State Treasurer Shawn T. Wooden announced today that Standard & Poor’s has elevated its outlook on Connecticut’s General Obligation bonds credit rating from “stable” to “positive,” and affirmed the state’s outstanding bond rating at “A.”

The action is the first positive outlook or credit rating upgrade for Connecticut’s GO Bonds since 2001.

It comes less than a week after Wooden, Gov. Ned Lamont and Office of Policy and Management Secretary Melissa McCaw made presentations to all four national credit rating agencies at the State Capitol last Wednesday and Thursday.

The presentations highlighted the state’s improving economy, fiscal controls on bonding in the governor’s proposed budget, increases in the Budget Reserve Fund and Common Cash Pool, and the treasurer’s plan to restructure the underfunded Teachers’ Retirement Fund.

“This positive change in Connecticut’s credit outlook is another significant step in the right direction that is drawing notice on a national level,” Wooden said. “The next step is to follow through on plans to address our current economic challenges and continue building a stable foundation for future growth and financial sustainability.”

Those plans were also cited by S&P in its report on the upgrade.

“Our positive outlook reflects the increased likelihood that Connecticut will preserve recently replenished reserves at what we view as strong levels,” the report said, “and that the state’s high debt levels could moderate if the governor’s proposal for a new debt diet is carried through into policy.”

The state is preparing to sell $850 million of General Obligation bonds during the last week of March.  A positive outlook is an indication that a credit rating agency sees a higher likelihood of a credit rating upgrade over the medium term.

The other three credit rating agencies have affirmed their credit ratings and outlooks at existing levels, with Moody’s at A1 with a stable outlook, Fitch at A+ with a stable outlook, and Kroll Bond Ratings at AA- with a negative outlook.
· · · ·
**The tasks:**
1. In the Connecticut credit outlook article, substitute "briefings" for "presentations" and write out the stretch from "State Treasurer Shawn" through "Teachers’ Retirement Fund.".
2. Convert the entries in the stretch from the line containing "This screenshot has" through the line containing "[x=372, y=141]" into a two-column CSV headed request and answer. Give one row per request, with each field quoted, line breaks replaced by spaces, and the pictures left out.

**Supplied records:**
· · · ·
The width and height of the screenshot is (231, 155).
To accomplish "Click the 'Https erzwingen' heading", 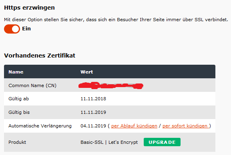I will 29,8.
· · · ·
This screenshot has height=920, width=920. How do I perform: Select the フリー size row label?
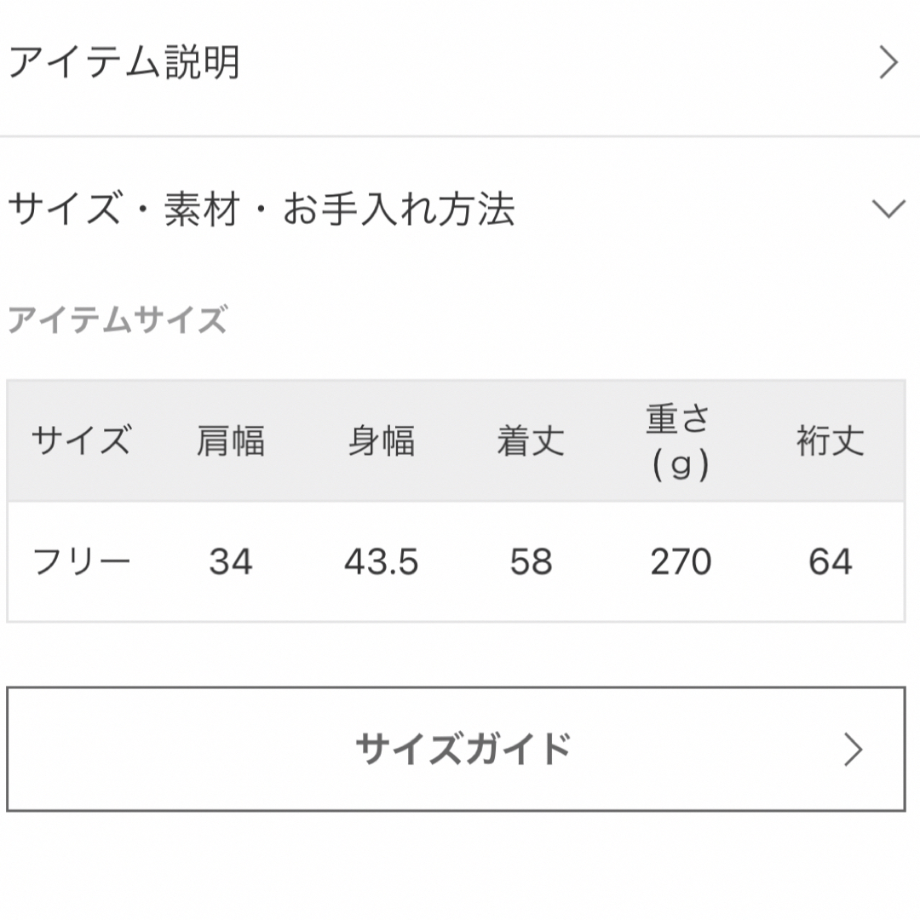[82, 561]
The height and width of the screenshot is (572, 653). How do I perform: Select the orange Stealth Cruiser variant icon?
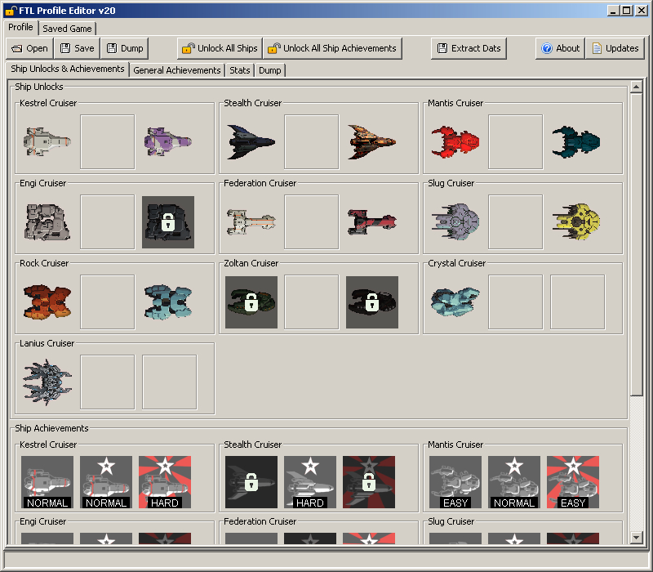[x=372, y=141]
· · · ·
**Outputs:**
1.
State Treasurer Shawn T. Wooden announced today that Standard & Poor’s has elevated its outlook on Connecticut’s General Obligation bonds credit rating from “stable” to “positive,” and affirmed the state’s outstanding bond rating at “A.”

The action is the first positive outlook or credit rating upgrade for Connecticut’s GO Bonds since 2001.

It comes less than a week after Wooden, Gov. Ned Lamont and Office of Policy and Management Secretary Melissa McCaw made briefings to all four national credit rating agencies at the State Capitol last Wednesday and Thursday.

The briefings highlighted the state’s improving economy, fiscal controls on bonding in the governor’s proposed budget, increases in the Budget Reserve Fund and Common Cash Pool, and the treasurer’s plan to restructure the underfunded Teachers’ Retirement Fund.

2.
request,answer
"This screenshot has height=920, width=920. How do I perform: Select the フリー size row label?","[82, 561]"
"The height and width of the screenshot is (572, 653). How do I perform: Select the orange Stealth Cruiser variant icon?","[x=372, y=141]"